I'm just curious globill, did you view the previous GaWC ranking with this much contempt, or is it only now that a few American cities (including Chicago) have been placed lower down on it?


----------



## pottebaum (Sep 11, 2004)

^The reason I gave this one so much attention was that I thought it was an update on their other study (Alpha, beta, gamma), instead of being only an update on global connectivity. I've always wondered why Washington DC never ranked highly in interconnectivity studies, though.


----------



## KGB (Sep 12, 2002)

"I've always wondered why Washington DC never ranked highly in interconnectivity studies, though."


And DC is the one city that really needs to be better in touch with the rest of the world.






KGB


----------



## nick_taylor (Mar 7, 2003)

globill said:


> the truth gets me riled........
> 
> 
> just keeping up the family tradition....


What truth? You've misinterpreted the entire article and slandered an entire research body that you believe to be a group of nobodies simply because of its location. If this group had been in Chicago or New York, I suspect then you wouldn't have been so critical. The reality is, is that these people are experts and leaders in their field: you are not.


----------



## SHiRO (Feb 7, 2003)

Isn't Saskia Sassen of the University of Chicago part of the GAWC group too?


----------



## globill (Dec 4, 2005)

Nouvellecosse said:


> I'm just curious globill, did you view the previous GaWC ranking with this much contempt, or is it only now that a few American cities (including Chicago) have been placed lower down on it?


I could care less about where any city ranks on this ridiculous exercise in trying to project an elite measurement of the world.

It pretends to be an objective measurement, but its inputs are totally subjective. 

How can one quantify the role CNN plays in Atlanta's "connectivity" with the world?

Or Rome with its billion person religion?

I have no problem with the study, but I do have a problem with its trying to make it the standard definition of what a world city/global city means.

And the reason American cities tend to rank lower in these measurements has a great deal to do with the mobility and productivity of the American economy. Legal,advertising, and accounting services can be serviced from very far away. In Europe, language barriers mitigate against that. You are not going to make a Hungarian TV ad, or audit Hungarian accounts, or try a Hungarian legal case in Spain.
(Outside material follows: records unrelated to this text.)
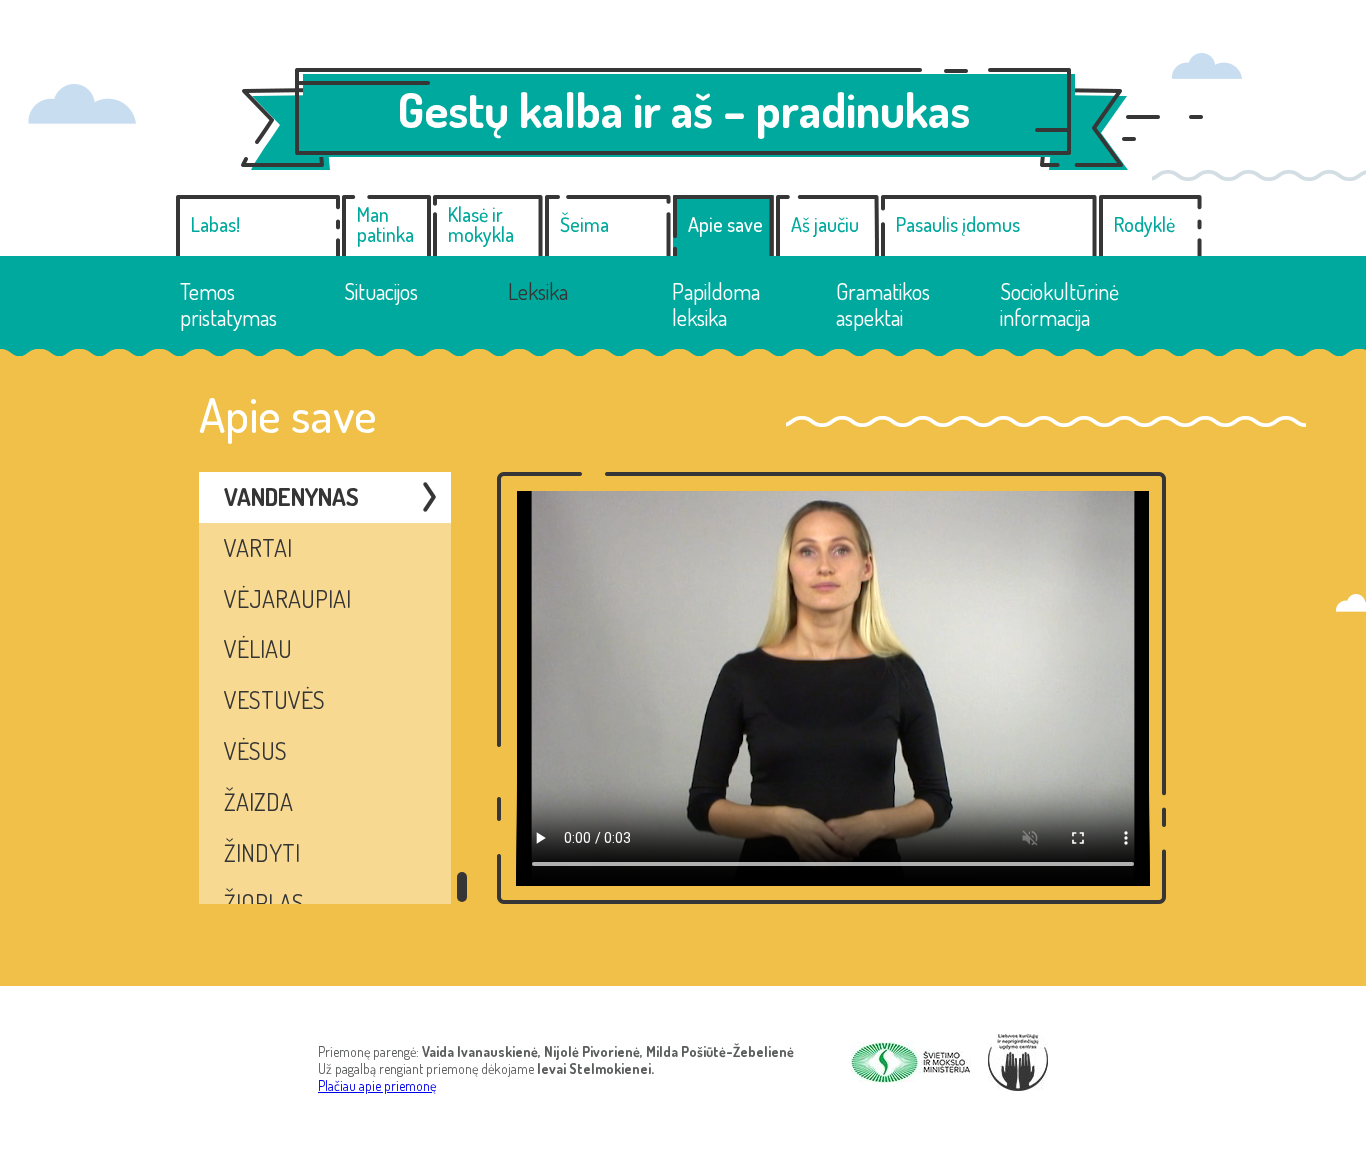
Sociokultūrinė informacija (1059, 304)
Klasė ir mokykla (481, 224)
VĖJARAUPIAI (287, 598)
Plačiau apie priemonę (377, 1085)
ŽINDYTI (262, 852)
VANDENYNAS (291, 496)
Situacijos (381, 291)
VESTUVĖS (274, 699)
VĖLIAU (258, 648)
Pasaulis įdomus (958, 224)
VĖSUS (255, 750)
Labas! (215, 224)
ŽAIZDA (258, 801)
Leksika (538, 291)
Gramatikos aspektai (883, 304)
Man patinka (385, 224)
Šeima (584, 224)
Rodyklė (1144, 224)
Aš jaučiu (825, 224)
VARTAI (258, 547)
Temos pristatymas (228, 304)
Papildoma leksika (716, 304)
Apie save (725, 224)
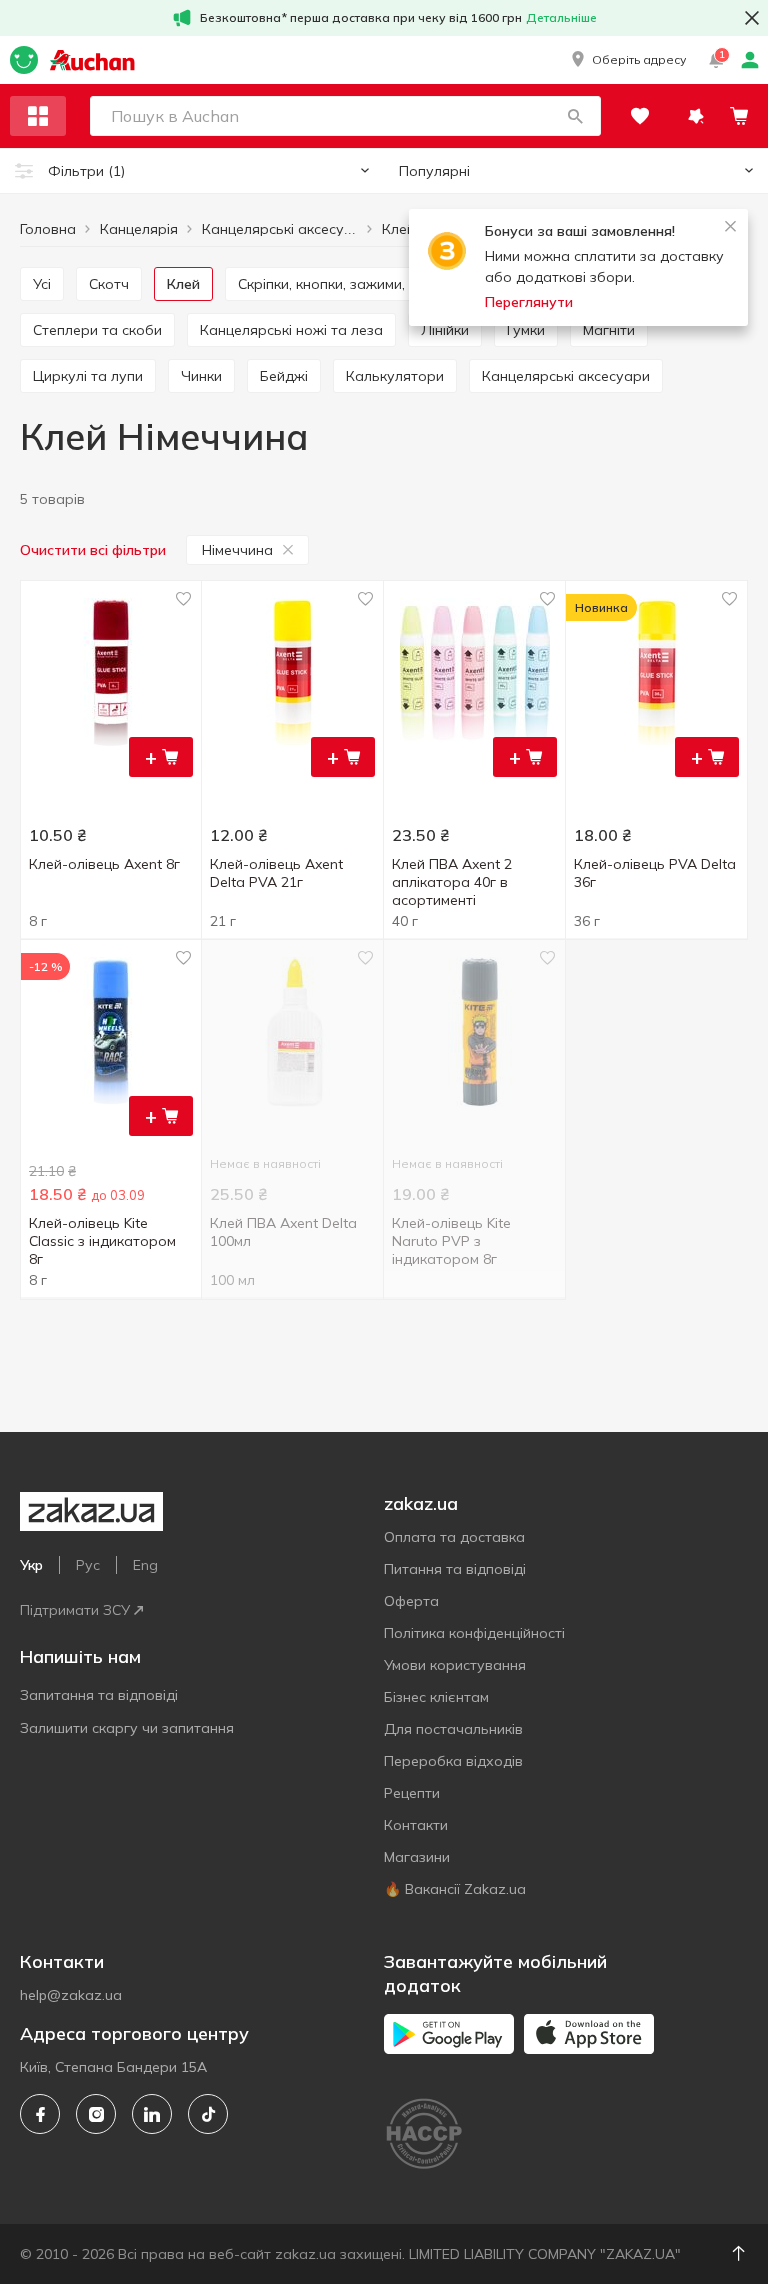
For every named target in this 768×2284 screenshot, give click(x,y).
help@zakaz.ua (71, 1995)
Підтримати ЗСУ (75, 1610)
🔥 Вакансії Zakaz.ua (455, 1889)
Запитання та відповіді (99, 1695)
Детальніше (561, 17)
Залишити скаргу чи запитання (127, 1728)
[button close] (752, 18)
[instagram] (96, 2114)
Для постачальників (453, 1729)
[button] (627, 60)
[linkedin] (152, 2114)
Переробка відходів (453, 1761)
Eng (145, 1565)
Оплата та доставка (454, 1537)
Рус (88, 1565)
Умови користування (455, 1665)
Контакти (416, 1825)
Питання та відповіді (455, 1569)
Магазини (417, 1857)
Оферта (411, 1601)
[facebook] (40, 2114)
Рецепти (412, 1793)
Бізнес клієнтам (436, 1697)
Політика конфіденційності (474, 1633)
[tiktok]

But this hardly means Budapest is more "connected" to the world economy than a city like Philadelphia or Cincinnati. The Hungarian capital, a beautiful place for sure, has no company like P&G which is easily one of the most globally important companies, yet this survey has no way to quantify the relative importance of P&G

here's a related news item

CINCINNATI -- Some of the world's largest advertisers gathered at Procter
& Gamble's downtown headquarters Thursday to figure out how to take
advantage of the enormous advertising potential of the Internet.
The summit of major advertisers, ad agencies and Internet developers was
convened by the giant consumer goods company to explore how to best reach
consumers via the rapidly growing Internet medium.
''Why is Procter & Gamble hosting this event?," asked Denis Beausejour,
P&G's vice president for advertising. ''We know the medium is working
for many people in many ways. But we felt a need for consumer-oriented
companies to step up."
*P&G, the world's biggest spender on advertising*, is taking the lead to
accelerate the development of effective Internet ad models, Beausejour
said.



So the city home to the *world's leading advertiser*, which consumes advertising services from dozens if not hundreds of cities spanning the globe doesn't warrant even a nod in this schematic.


----------



## SHiRO (Feb 7, 2003)

So basically your pissed that your hometown isn't listed...:|

Even the suggestion that Cincinatti is more connected then a city like Budapest is simply ludicrous of course...


----------



## globill (Dec 4, 2005)

First of all Chicago is my hometown, I pointed out Cincy because it is home to the world's biggest advertiser, yet in a srvey that relies on advertising as one of its criteria, it misses out.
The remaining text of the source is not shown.